Task directions:
Reproduce the lines of the material below from the one containing "This screenshot has" through the end of the material, both ends included. Omit the pictures from your answer.

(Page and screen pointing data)
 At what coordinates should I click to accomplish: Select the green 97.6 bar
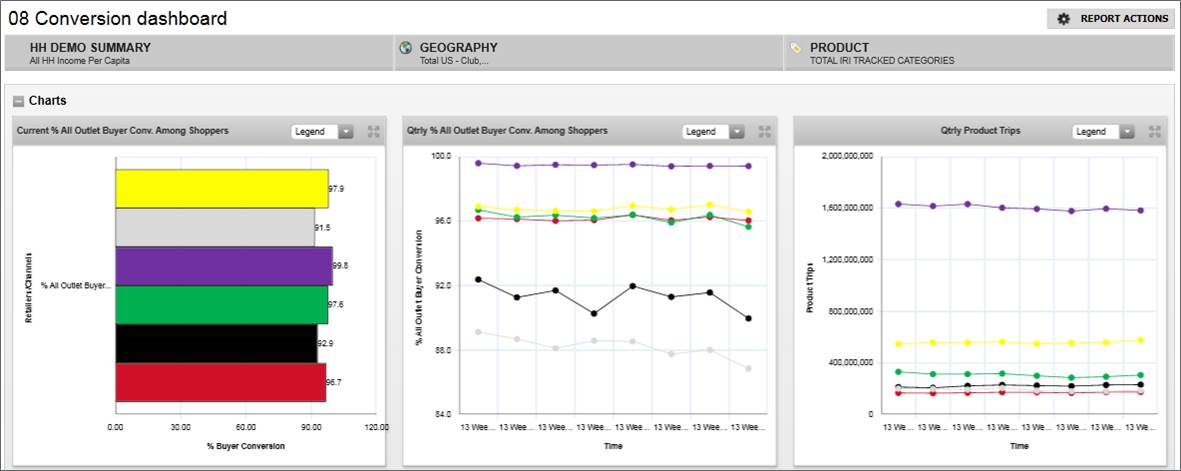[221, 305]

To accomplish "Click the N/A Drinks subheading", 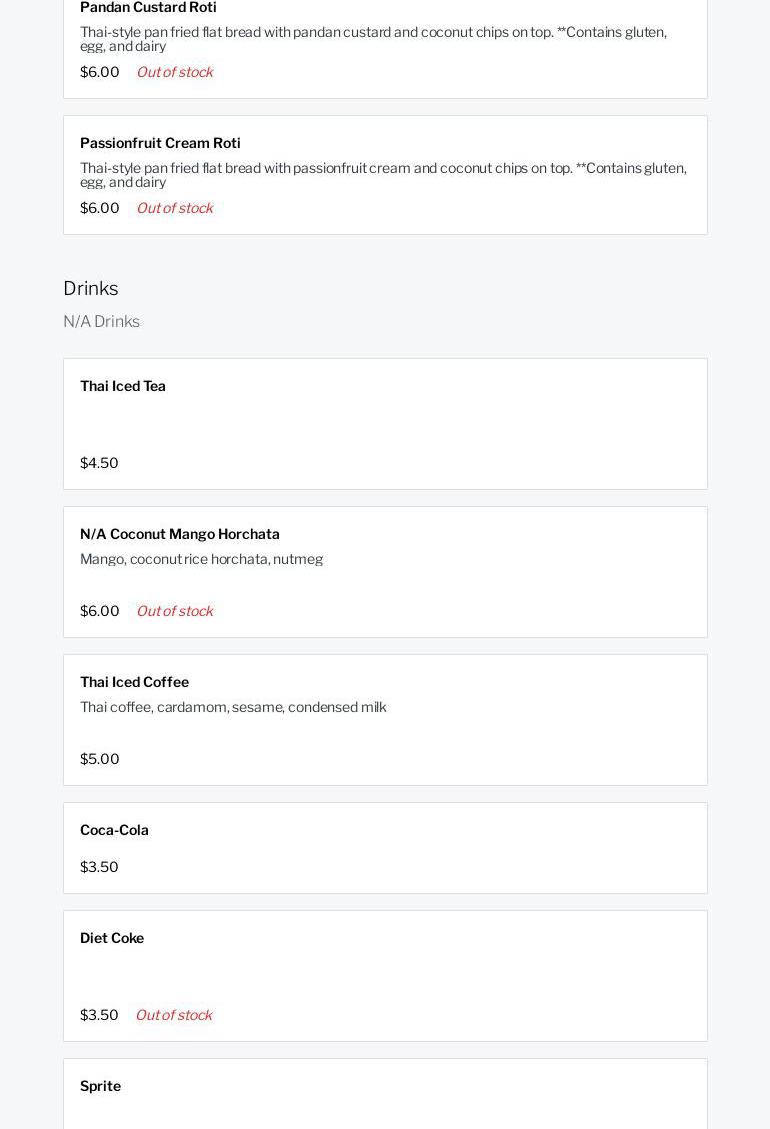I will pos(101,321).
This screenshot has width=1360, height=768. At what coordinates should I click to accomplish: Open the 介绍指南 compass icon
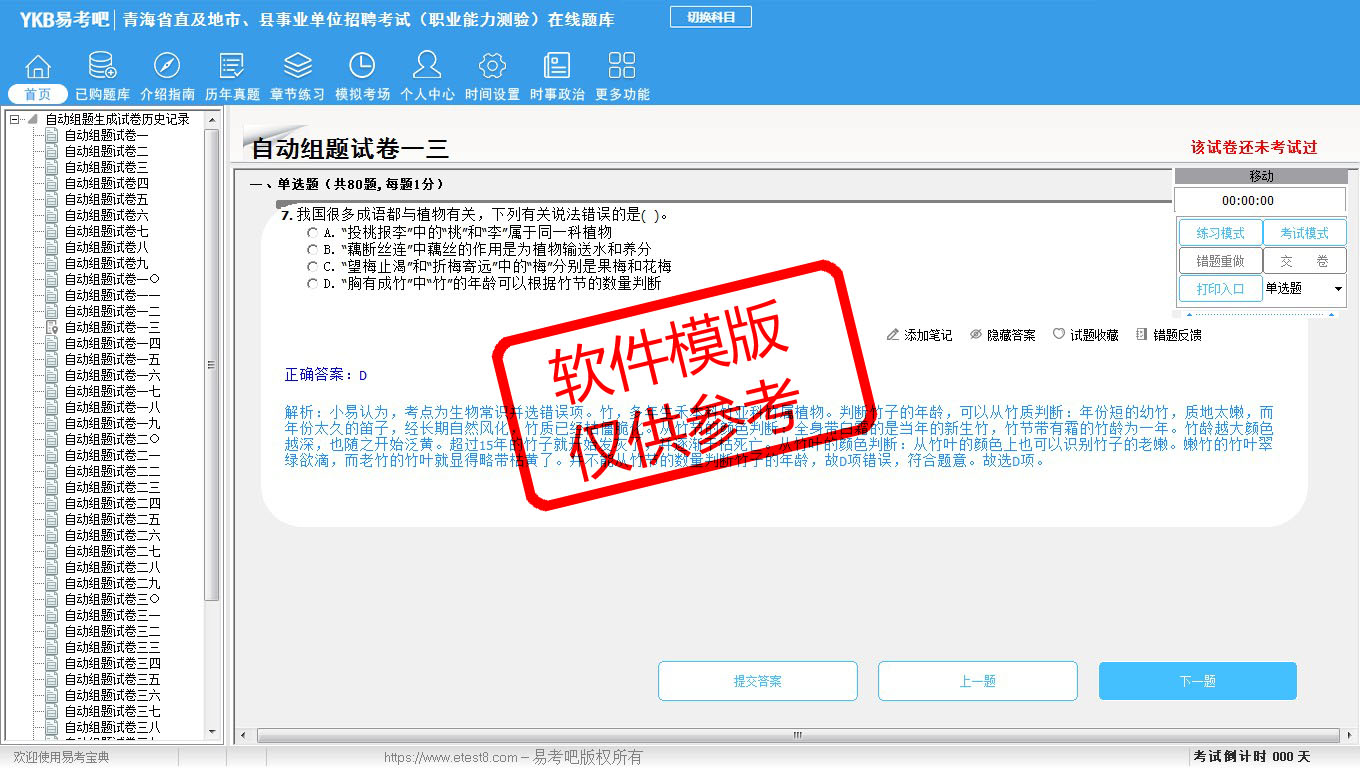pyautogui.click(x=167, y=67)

Written answer:
This screenshot has width=1360, height=768. At what coordinates should I click to accomplish: Open the 介绍指南 compass icon
pyautogui.click(x=167, y=67)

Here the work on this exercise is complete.